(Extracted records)
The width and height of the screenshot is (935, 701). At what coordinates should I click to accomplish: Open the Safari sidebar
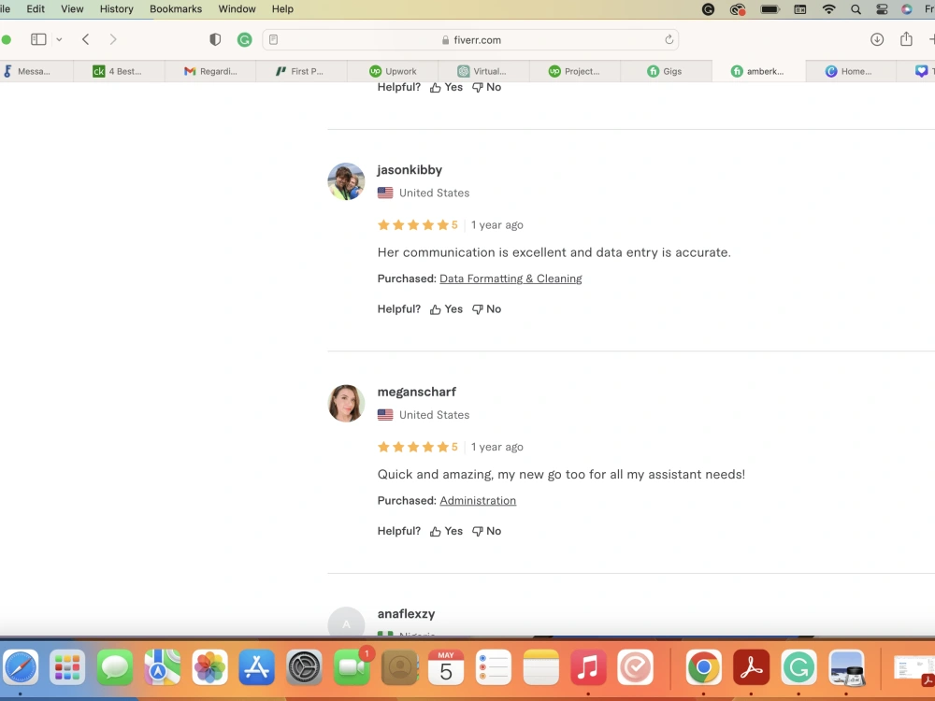(36, 39)
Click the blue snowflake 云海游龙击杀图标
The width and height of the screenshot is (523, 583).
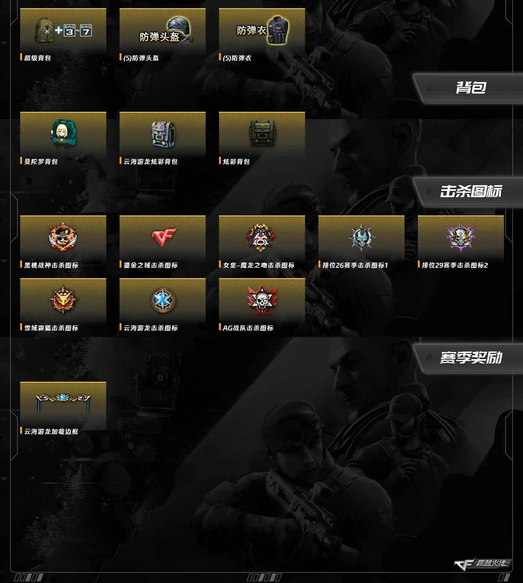162,300
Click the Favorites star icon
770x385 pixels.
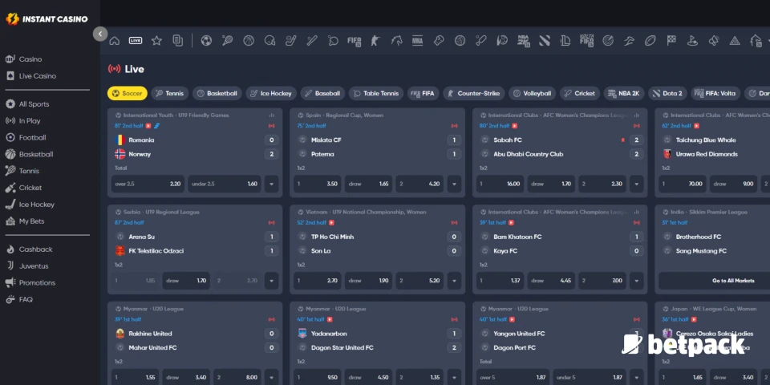[156, 40]
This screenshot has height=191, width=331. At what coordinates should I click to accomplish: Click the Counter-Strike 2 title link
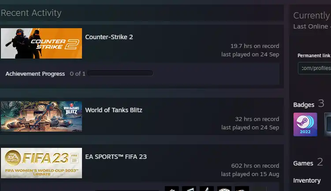point(109,37)
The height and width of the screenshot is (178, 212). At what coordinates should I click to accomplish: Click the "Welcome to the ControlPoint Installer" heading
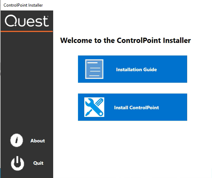coord(125,40)
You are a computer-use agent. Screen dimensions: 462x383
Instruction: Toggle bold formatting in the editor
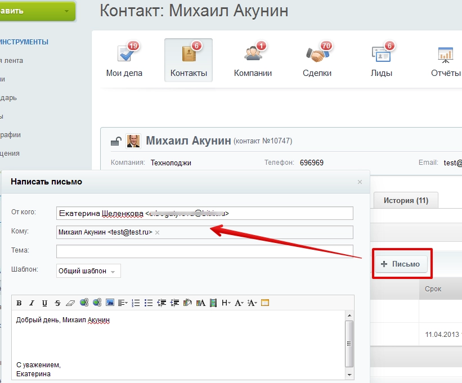(x=19, y=303)
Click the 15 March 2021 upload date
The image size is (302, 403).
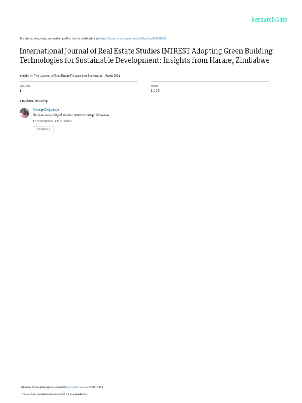point(96,387)
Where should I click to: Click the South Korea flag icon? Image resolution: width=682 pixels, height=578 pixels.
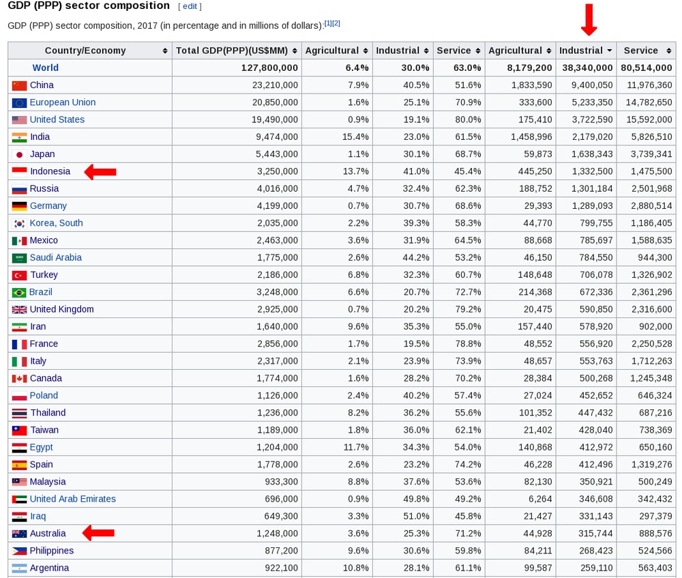pyautogui.click(x=19, y=223)
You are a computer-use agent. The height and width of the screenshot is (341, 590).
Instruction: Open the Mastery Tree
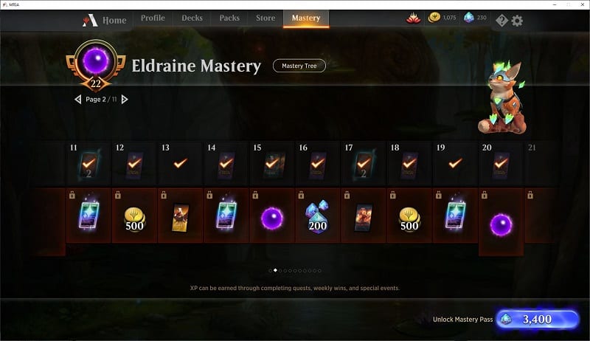point(299,66)
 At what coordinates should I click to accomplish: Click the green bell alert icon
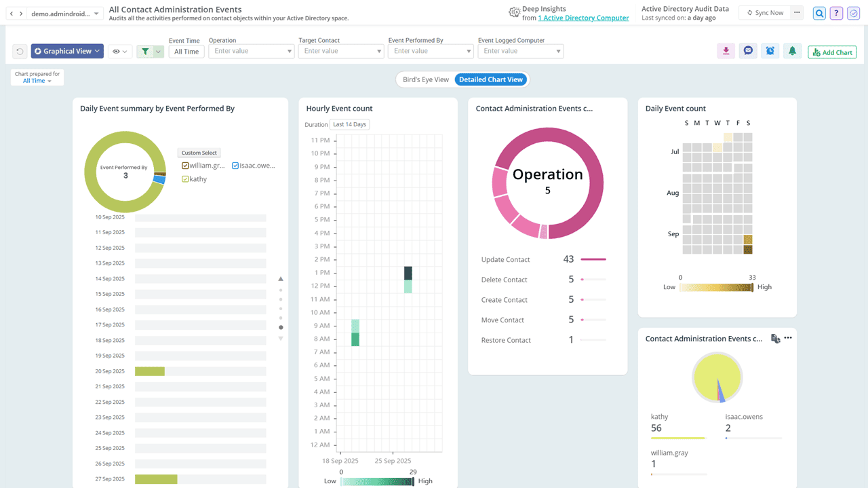tap(792, 51)
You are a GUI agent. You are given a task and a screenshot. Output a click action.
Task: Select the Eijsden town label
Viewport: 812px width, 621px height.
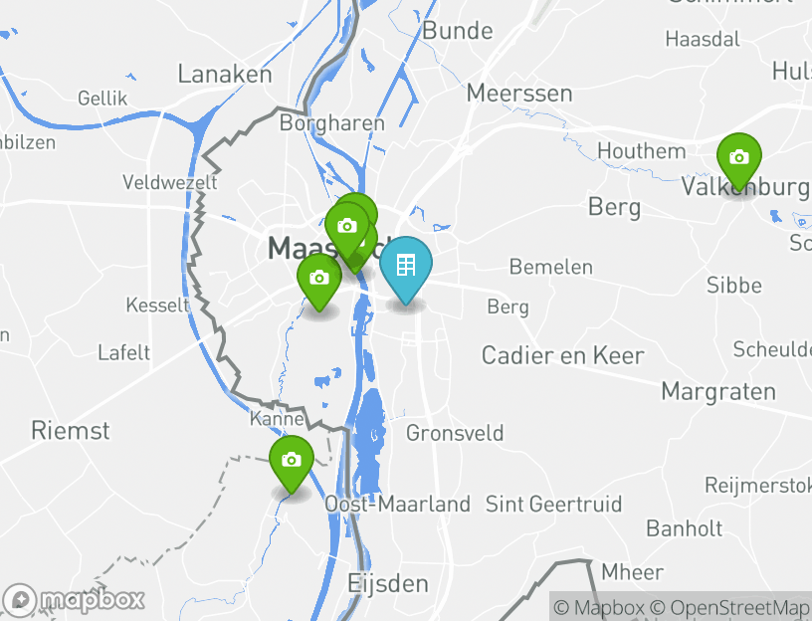388,584
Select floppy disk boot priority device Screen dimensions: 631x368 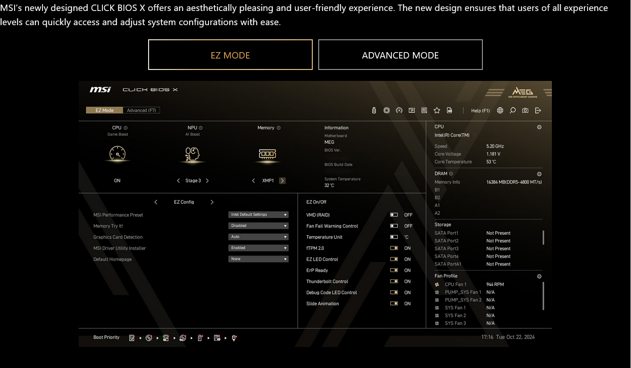pos(217,338)
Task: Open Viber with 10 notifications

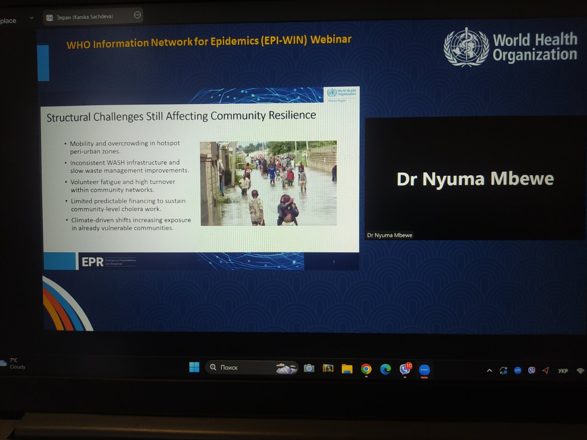Action: pos(405,369)
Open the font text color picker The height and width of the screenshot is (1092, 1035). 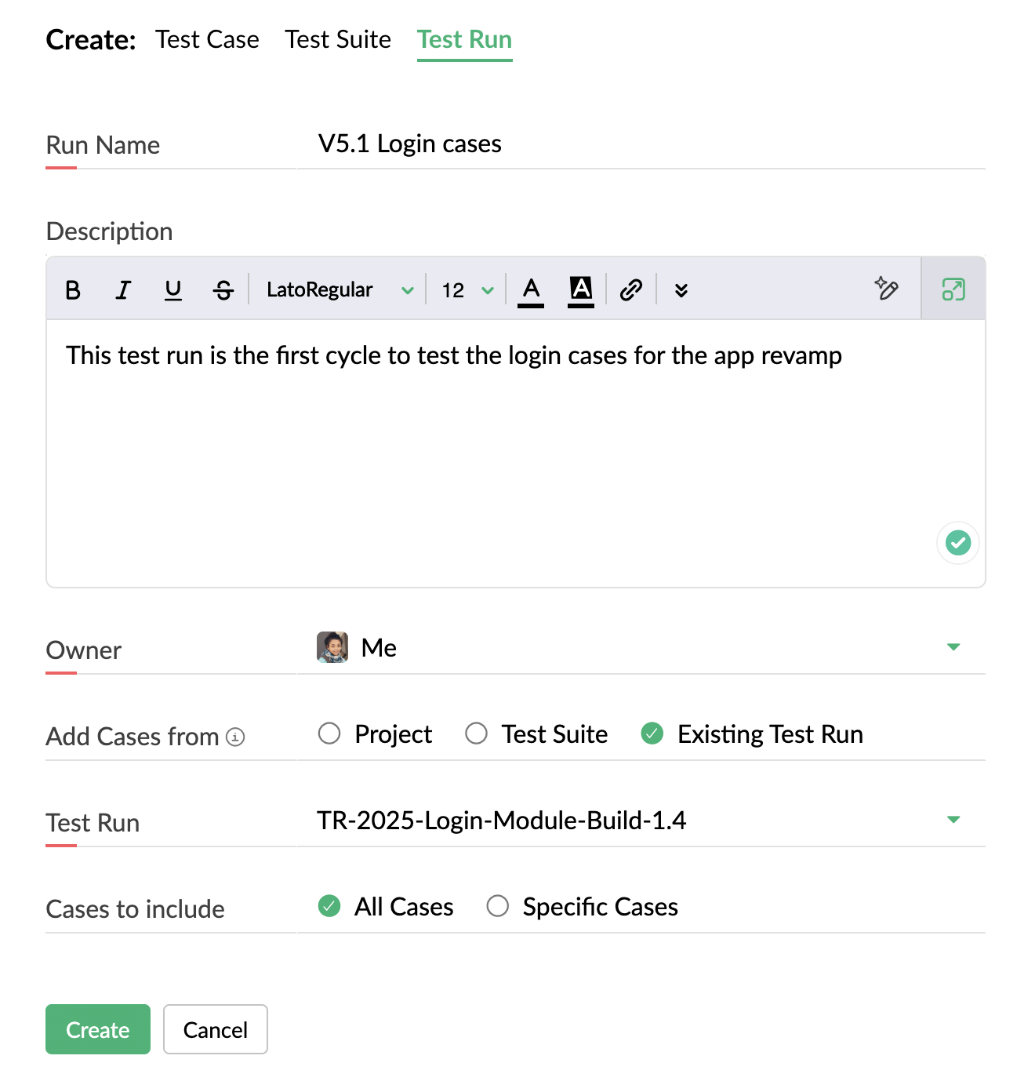click(x=531, y=292)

### [What you are asked to do]
Return exactly the lines above, from the one with "The image size is (302, 403)." up to and including the one with "You are a GUI", and include no pictures.

### [Reply to the exercise]
The image size is (302, 403).
point(96,387)
Where should I click to: Click the South Korea flag icon? Image resolution: width=682 pixels, height=578 pixels.
pyautogui.click(x=19, y=223)
You are a computer-use agent. The height and width of the screenshot is (341, 590).
Instruction: Open the Mastery Tree
point(299,66)
 At what coordinates should I click to accomplish: Click the green bell alert icon
tap(792, 51)
You are a GUI agent. You are given a task and a screenshot. Output a click action.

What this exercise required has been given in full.